ASSIGNMENT: From the line that includes "1000x666 pixels. How" to the last line of the records that follow, copy every line exactly and nothing more, omitting pictures.

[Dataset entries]
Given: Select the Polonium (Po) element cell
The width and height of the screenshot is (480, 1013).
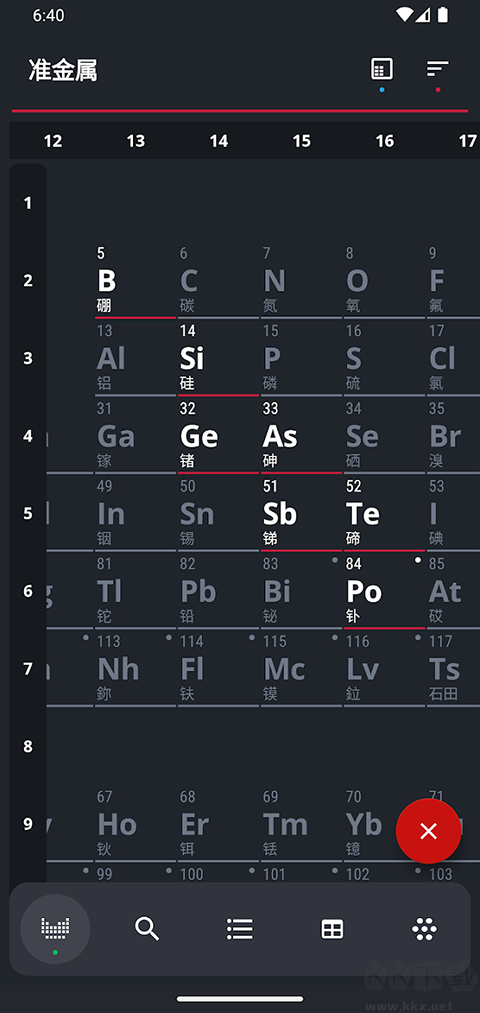Looking at the screenshot, I should pos(384,590).
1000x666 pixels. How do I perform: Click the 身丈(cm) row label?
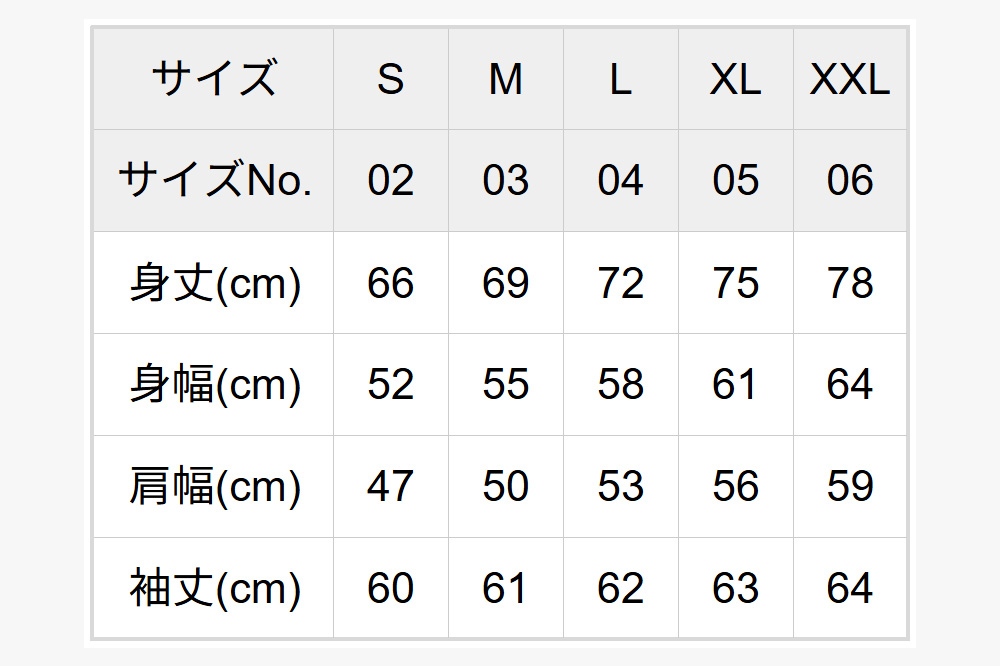(213, 283)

WRITTEN ANSWER:
1000x666 pixels. How do I perform: Click the 身丈(cm) row label?
(213, 283)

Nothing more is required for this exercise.